[MATERIAL FOR THIS TASK]

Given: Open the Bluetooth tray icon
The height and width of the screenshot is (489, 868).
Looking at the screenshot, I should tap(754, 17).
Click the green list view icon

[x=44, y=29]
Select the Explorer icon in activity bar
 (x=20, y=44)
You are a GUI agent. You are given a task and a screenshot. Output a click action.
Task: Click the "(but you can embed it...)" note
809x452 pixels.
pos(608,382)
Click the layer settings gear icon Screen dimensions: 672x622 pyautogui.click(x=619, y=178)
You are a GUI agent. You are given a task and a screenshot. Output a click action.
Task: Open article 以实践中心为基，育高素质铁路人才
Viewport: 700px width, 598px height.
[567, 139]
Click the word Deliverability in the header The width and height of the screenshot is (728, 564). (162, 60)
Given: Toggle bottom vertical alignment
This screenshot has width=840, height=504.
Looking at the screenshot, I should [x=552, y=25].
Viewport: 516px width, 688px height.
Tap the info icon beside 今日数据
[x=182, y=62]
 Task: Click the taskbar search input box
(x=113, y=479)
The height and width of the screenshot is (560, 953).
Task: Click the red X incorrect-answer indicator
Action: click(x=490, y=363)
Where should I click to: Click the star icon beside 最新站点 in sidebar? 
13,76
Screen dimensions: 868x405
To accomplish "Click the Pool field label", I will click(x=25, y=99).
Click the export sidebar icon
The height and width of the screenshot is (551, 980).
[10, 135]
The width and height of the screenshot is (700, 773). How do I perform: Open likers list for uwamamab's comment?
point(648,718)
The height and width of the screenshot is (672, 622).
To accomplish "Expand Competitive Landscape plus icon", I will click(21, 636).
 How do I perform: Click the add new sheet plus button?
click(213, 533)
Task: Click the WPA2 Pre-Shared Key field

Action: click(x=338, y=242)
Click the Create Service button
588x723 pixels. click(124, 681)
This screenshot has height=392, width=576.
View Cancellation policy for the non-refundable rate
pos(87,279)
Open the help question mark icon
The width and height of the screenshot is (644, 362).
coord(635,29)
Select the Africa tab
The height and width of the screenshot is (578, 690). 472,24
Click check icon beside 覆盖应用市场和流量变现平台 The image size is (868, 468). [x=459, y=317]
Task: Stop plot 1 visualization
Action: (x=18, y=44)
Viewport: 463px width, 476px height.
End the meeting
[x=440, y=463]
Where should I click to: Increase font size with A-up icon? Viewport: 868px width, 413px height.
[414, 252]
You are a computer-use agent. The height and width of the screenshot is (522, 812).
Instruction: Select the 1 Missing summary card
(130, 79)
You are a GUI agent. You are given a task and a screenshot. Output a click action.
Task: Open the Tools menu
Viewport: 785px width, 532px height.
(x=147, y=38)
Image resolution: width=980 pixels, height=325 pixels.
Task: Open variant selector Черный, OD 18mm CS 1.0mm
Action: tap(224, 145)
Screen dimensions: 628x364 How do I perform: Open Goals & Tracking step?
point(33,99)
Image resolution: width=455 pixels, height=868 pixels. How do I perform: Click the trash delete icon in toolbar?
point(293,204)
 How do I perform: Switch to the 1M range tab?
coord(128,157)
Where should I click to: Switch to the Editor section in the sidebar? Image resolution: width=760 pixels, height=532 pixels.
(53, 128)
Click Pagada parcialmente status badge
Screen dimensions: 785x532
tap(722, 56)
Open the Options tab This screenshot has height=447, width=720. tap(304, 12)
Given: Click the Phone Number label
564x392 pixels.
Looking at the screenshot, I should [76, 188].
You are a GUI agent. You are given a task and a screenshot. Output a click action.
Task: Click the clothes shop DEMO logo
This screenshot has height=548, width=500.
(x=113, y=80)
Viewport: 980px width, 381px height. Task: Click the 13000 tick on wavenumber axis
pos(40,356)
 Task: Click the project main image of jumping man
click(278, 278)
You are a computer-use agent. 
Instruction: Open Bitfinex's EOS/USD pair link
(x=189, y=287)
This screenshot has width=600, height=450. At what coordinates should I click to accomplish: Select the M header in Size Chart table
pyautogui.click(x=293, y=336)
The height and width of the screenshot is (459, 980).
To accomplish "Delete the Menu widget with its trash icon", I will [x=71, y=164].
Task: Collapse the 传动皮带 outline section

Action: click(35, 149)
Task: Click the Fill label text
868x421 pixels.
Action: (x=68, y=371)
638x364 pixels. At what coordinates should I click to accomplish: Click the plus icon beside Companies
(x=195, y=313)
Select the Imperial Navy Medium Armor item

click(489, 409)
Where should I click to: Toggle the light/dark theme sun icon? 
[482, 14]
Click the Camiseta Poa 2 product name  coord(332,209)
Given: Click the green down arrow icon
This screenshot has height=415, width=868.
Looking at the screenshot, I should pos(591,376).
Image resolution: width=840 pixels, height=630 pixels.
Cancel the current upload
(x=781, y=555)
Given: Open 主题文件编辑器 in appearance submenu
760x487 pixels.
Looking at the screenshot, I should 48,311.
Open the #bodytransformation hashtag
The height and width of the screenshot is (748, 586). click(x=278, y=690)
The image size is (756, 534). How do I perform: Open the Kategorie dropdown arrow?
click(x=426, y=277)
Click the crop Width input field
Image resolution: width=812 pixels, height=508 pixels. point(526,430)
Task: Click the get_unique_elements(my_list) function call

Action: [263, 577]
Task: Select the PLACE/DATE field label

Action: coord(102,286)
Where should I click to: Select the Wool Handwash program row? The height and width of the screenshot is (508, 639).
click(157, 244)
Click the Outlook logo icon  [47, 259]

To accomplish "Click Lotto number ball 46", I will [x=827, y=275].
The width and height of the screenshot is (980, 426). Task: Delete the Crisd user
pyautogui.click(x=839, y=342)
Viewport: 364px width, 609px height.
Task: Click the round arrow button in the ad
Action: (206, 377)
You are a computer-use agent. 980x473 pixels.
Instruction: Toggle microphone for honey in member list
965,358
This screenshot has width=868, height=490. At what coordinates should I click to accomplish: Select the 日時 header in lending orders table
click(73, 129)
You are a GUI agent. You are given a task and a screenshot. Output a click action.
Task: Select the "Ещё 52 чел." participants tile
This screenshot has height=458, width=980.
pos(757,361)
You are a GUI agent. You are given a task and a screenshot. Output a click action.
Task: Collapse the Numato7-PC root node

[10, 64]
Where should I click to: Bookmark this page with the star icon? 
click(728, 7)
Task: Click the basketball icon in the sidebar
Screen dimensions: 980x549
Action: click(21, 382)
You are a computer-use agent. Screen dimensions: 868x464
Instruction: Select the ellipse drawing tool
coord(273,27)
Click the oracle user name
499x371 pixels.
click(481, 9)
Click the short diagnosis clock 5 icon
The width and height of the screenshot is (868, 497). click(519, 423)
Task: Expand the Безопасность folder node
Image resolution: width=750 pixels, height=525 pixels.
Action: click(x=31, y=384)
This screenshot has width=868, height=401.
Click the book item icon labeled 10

[/MATERIAL FOR THIS TASK]

**WHAT YOU HAVE TO DO:** Restate the whole of the data exactly.

**RESPONSE TO THIS TASK:**
Given: Open the Bluetooth tray icon
The height and width of the screenshot is (489, 868).
Looking at the screenshot, I should tap(754, 17).
Click the green list view icon

[x=44, y=29]
Select the Explorer icon in activity bar
 (x=20, y=44)
You are a GUI agent. You are given a task and a screenshot. Output a click action.
Task: Click the "(but you can embed it...)" note
809x452 pixels.
pos(608,382)
Click the layer settings gear icon Screen dimensions: 672x622 pyautogui.click(x=619, y=178)
You are a GUI agent. You are given a task and a screenshot. Output a click action.
Task: Open article 以实践中心为基，育高素质铁路人才
Viewport: 700px width, 598px height.
[567, 139]
Click the word Deliverability in the header The width and height of the screenshot is (728, 564). (162, 60)
Given: Toggle bottom vertical alignment
This screenshot has width=840, height=504.
Looking at the screenshot, I should [x=552, y=25].
Viewport: 516px width, 688px height.
Tap the info icon beside 今日数据
[x=182, y=62]
 Task: Click the taskbar search input box
(x=113, y=479)
The height and width of the screenshot is (560, 953).
Task: Click the red X incorrect-answer indicator
Action: click(x=490, y=363)
Where should I click to: Click the star icon beside 最新站点 in sidebar? 
13,76
Screen dimensions: 868x405
To accomplish "Click the Pool field label", I will click(x=25, y=99).
Click the export sidebar icon
The height and width of the screenshot is (551, 980).
[10, 135]
The width and height of the screenshot is (700, 773). How do I perform: Open likers list for uwamamab's comment?
point(648,718)
The height and width of the screenshot is (672, 622).
To accomplish "Expand Competitive Landscape plus icon", I will click(21, 636).
 How do I perform: Click the add new sheet plus button?
click(213, 533)
Task: Click the WPA2 Pre-Shared Key field

Action: click(x=338, y=242)
Click the Create Service button
588x723 pixels. click(124, 681)
This screenshot has height=392, width=576.
View Cancellation policy for the non-refundable rate
pos(87,279)
Open the help question mark icon
The width and height of the screenshot is (644, 362).
coord(635,29)
Select the Africa tab
The height and width of the screenshot is (578, 690). 472,24
Click check icon beside 覆盖应用市场和流量变现平台 The image size is (868, 468). [x=459, y=317]
Task: Stop plot 1 visualization
Action: (x=18, y=44)
Viewport: 463px width, 476px height.
End the meeting
[x=440, y=463]
Where should I click to: Increase font size with A-up icon? Viewport: 868px width, 413px height.
[414, 252]
You are a computer-use agent. The height and width of the screenshot is (522, 812).
Instruction: Select the 1 Missing summary card
(130, 79)
You are a GUI agent. You are given a task and a screenshot. Output a click action.
Task: Open the Tools menu
Viewport: 785px width, 532px height.
(x=147, y=38)
Image resolution: width=980 pixels, height=325 pixels.
Task: Open variant selector Черный, OD 18mm CS 1.0mm
Action: tap(224, 145)
Screen dimensions: 628x364 How do I perform: Open Goals & Tracking step?
point(33,99)
Image resolution: width=455 pixels, height=868 pixels. How do I perform: Click the trash delete icon in toolbar?
point(293,204)
 How do I perform: Switch to the 1M range tab?
coord(128,157)
Where should I click to: Switch to the Editor section in the sidebar? Image resolution: width=760 pixels, height=532 pixels.
(53, 128)
Click Pagada parcialmente status badge
Screen dimensions: 785x532
tap(722, 56)
Open the Options tab This screenshot has height=447, width=720. tap(304, 12)
Given: Click the Phone Number label
564x392 pixels.
Looking at the screenshot, I should [76, 188].
You are a GUI agent. You are given a task and a screenshot. Output a click action.
Task: Click the clothes shop DEMO logo
This screenshot has height=548, width=500.
(x=113, y=80)
Viewport: 980px width, 381px height. Task: Click the 13000 tick on wavenumber axis
pos(40,356)
 Task: Click the project main image of jumping man
click(278, 278)
You are a computer-use agent. 
Instruction: Open Bitfinex's EOS/USD pair link
(x=189, y=287)
This screenshot has width=600, height=450. At what coordinates should I click to accomplish: Select the M header in Size Chart table
pyautogui.click(x=293, y=336)
The height and width of the screenshot is (459, 980).
To accomplish "Delete the Menu widget with its trash icon", I will [x=71, y=164].
Task: Collapse the 传动皮带 outline section

Action: click(35, 149)
Task: Click the Fill label text
868x421 pixels.
Action: (x=68, y=371)
638x364 pixels. At what coordinates should I click to accomplish: Click the plus icon beside Companies
(x=195, y=313)
Select the Imperial Navy Medium Armor item

click(489, 409)
Where should I click to: Toggle the light/dark theme sun icon? 
[482, 14]
Click the Camiseta Poa 2 product name  coord(332,209)
Given: Click the green down arrow icon
This screenshot has height=415, width=868.
Looking at the screenshot, I should pos(591,376).
Image resolution: width=840 pixels, height=630 pixels.
Cancel the current upload
(x=781, y=555)
Given: Open 主题文件编辑器 in appearance submenu
760x487 pixels.
Looking at the screenshot, I should 48,311.
Open the #bodytransformation hashtag
The height and width of the screenshot is (748, 586). click(x=278, y=690)
The image size is (756, 534). How do I perform: Open the Kategorie dropdown arrow?
click(x=426, y=277)
Click the crop Width input field
Image resolution: width=812 pixels, height=508 pixels. point(526,430)
Task: Click the get_unique_elements(my_list) function call

Action: [263, 577]
Task: Select the PLACE/DATE field label

Action: coord(102,286)
Where should I click to: Select the Wool Handwash program row? The height and width of the screenshot is (508, 639).
click(157, 244)
Click the Outlook logo icon  [47, 259]

To accomplish "Click Lotto number ball 46", I will [x=827, y=275].
The width and height of the screenshot is (980, 426). Task: Delete the Crisd user
pyautogui.click(x=839, y=342)
Viewport: 364px width, 609px height.
Task: Click the round arrow button in the ad
Action: (206, 377)
You are a computer-use agent. 980x473 pixels.
Instruction: Toggle microphone for honey in member list
965,358
This screenshot has width=868, height=490. At what coordinates should I click to accomplish: Select the 日時 header in lending orders table
click(73, 129)
You are a GUI agent. You are given a task and a screenshot. Output a click action.
Task: Select the "Ещё 52 чел." participants tile
This screenshot has height=458, width=980.
pos(757,361)
You are a GUI agent. You are given a task and a screenshot. Output a click action.
Task: Collapse the Numato7-PC root node

[10, 64]
Where should I click to: Bookmark this page with the star icon? 
click(728, 7)
Task: Click the basketball icon in the sidebar
Screen dimensions: 980x549
Action: click(21, 382)
You are a computer-use agent. Screen dimensions: 868x464
Instruction: Select the ellipse drawing tool
coord(273,27)
Click the oracle user name
499x371 pixels.
click(481, 9)
Click the short diagnosis clock 5 icon
The width and height of the screenshot is (868, 497). click(519, 423)
Task: Expand the Безопасность folder node
Image resolution: width=750 pixels, height=525 pixels.
Action: click(x=31, y=384)
This screenshot has width=868, height=401.
Click the book item icon labeled 10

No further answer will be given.